Smart cards are tamper proof on NetBackup Flex Appliances with Active Directory
Active Directory simplifies life for administrators and end users with a single logon to access global resources while enhancing security for organizations. Administrators can easily manage centralized user and rights management, as well as centralized control over computer and user configurations through the AD Group Policy feature.
To enhance your organization security, you can validate the user authenticity by a smart card reader. When a user swipes his/her card in a smart card reader and enters the PIN, multiple factors of authentication are applied. This reduces the threat of data breach from endpoints in a remotely available datacenter. Smart cards contain microprocessors that can process data directly without remote connections. Because the information in the smart card is hard to be modified, it is highly unlikely that a person can create a duplicate copy and breach security. Smart cards are encrypted with a unique ID and cannot be duplicated.

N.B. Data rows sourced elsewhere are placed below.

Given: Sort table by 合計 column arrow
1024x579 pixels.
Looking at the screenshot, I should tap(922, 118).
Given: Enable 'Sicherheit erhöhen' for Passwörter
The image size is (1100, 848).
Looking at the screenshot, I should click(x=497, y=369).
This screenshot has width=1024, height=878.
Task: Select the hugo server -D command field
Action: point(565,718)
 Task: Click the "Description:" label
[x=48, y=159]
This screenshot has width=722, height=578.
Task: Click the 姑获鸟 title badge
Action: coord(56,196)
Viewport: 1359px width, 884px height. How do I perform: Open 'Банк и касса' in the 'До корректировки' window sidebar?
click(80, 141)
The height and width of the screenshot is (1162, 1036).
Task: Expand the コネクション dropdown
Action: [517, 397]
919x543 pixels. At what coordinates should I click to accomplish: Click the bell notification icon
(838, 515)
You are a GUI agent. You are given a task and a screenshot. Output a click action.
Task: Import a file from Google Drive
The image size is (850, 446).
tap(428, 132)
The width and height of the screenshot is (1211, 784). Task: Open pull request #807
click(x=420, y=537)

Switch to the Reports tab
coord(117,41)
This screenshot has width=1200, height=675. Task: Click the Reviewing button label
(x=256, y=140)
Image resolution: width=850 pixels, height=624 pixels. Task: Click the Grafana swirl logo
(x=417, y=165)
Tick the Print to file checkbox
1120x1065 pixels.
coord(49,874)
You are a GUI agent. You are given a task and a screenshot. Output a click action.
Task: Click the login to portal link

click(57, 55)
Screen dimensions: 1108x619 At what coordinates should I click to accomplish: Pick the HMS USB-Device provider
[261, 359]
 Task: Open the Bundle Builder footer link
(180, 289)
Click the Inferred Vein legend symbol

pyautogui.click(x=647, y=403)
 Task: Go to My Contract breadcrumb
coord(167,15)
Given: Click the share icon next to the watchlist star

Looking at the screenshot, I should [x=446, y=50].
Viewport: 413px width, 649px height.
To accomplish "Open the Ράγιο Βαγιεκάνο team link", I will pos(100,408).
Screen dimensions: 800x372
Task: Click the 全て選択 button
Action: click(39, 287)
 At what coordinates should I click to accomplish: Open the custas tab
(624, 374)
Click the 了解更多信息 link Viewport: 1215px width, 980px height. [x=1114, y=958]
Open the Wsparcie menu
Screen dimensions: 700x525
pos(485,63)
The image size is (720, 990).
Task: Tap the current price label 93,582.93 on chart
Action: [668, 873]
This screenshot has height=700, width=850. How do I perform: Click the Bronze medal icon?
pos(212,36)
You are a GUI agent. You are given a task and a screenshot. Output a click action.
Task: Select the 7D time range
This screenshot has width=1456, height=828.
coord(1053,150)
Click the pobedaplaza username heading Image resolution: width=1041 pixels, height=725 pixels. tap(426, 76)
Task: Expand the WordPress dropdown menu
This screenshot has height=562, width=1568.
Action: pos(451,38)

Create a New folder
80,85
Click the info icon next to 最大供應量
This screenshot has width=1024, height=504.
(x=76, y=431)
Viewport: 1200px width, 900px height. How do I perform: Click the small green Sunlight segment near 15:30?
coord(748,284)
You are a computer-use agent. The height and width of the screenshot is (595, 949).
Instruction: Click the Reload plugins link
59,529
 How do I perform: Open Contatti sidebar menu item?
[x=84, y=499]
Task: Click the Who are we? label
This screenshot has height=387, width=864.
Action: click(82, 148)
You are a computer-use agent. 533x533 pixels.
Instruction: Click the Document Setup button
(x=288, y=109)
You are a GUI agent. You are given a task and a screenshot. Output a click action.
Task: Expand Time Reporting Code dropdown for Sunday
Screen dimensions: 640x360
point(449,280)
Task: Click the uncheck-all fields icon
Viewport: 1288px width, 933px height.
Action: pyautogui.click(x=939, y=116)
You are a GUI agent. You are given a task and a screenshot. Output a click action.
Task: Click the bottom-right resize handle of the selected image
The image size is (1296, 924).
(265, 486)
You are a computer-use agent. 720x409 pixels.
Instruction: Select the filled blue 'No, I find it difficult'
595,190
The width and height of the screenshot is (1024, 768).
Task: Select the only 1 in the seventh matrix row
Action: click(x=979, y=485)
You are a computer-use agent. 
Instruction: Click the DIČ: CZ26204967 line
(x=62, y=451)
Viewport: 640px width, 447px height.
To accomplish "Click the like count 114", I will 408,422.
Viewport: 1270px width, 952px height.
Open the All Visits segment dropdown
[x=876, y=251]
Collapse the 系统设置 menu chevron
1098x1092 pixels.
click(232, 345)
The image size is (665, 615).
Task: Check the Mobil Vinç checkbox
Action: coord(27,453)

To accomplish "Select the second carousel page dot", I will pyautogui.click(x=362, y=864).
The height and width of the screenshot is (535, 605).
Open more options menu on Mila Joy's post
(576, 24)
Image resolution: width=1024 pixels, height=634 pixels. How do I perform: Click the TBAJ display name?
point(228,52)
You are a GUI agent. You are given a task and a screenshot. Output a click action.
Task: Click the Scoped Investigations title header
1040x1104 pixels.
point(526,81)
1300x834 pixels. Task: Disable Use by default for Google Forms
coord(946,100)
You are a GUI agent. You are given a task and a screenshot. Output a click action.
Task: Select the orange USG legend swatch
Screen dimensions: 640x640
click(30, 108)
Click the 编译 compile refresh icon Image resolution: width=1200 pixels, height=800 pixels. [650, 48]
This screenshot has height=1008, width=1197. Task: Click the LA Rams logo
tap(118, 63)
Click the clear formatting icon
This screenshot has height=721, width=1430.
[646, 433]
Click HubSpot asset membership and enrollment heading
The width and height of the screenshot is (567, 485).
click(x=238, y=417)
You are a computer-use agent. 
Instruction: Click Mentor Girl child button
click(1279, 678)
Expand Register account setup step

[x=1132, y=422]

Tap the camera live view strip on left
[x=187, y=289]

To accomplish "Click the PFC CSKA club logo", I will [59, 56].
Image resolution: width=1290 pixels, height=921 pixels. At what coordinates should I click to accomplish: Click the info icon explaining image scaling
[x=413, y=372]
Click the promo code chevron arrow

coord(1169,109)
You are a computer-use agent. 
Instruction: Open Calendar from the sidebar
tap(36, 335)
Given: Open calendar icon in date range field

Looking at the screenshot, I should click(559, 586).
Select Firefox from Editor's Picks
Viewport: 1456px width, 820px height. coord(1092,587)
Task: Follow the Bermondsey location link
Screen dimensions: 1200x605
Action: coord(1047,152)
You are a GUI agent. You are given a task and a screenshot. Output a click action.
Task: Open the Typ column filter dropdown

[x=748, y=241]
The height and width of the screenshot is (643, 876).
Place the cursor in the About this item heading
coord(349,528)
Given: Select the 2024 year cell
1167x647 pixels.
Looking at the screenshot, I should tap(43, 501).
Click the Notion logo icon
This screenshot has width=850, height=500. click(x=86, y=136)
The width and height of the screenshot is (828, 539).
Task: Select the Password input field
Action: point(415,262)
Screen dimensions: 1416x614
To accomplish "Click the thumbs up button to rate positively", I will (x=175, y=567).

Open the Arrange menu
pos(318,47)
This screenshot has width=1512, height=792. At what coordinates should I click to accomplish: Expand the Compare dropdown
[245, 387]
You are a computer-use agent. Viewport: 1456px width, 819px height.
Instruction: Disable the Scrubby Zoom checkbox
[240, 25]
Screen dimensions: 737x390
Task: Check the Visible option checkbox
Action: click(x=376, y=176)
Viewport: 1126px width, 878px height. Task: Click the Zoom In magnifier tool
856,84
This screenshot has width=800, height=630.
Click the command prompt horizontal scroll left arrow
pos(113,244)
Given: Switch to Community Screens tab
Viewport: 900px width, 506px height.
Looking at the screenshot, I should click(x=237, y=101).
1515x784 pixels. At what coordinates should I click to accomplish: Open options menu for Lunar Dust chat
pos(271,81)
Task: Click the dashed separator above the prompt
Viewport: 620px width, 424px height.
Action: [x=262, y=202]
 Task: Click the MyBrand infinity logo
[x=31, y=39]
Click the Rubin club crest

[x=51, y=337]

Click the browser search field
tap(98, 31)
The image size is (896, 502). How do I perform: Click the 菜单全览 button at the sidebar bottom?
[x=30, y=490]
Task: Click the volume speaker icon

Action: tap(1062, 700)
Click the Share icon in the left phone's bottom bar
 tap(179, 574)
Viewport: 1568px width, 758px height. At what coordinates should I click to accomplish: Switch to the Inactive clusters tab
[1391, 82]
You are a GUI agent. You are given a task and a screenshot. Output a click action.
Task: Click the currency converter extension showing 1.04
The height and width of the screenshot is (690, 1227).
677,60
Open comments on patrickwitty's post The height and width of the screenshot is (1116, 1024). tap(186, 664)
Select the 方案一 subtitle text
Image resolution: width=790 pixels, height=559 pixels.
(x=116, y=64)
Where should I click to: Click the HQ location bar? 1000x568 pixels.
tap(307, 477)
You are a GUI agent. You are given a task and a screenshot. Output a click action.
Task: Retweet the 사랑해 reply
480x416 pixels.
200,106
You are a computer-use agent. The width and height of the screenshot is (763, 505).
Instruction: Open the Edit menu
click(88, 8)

NetBackup Flex Appliances have the capability to import users from a remote AD server with Open LDAP protocol. You can seamlessly authenticate and authorize users with a global entry LDAP integration. The diagram below illustrates the processes of AD and smart card integration with Flex Appliance.
Watch this demo to learn how to configure and enable smart card authentication with Flex Appliance.
After you configure NetBackp Flex to connect to a remote AD server and import remote users and groups, you can provide a tamper proof mechanism to enable a smart card for a multi factor authentication. The smart cards allow user authentication with cryptographic keys, the keys are encrypted with a unique ID. The smart card feature enhances the security posture for public sectors and government.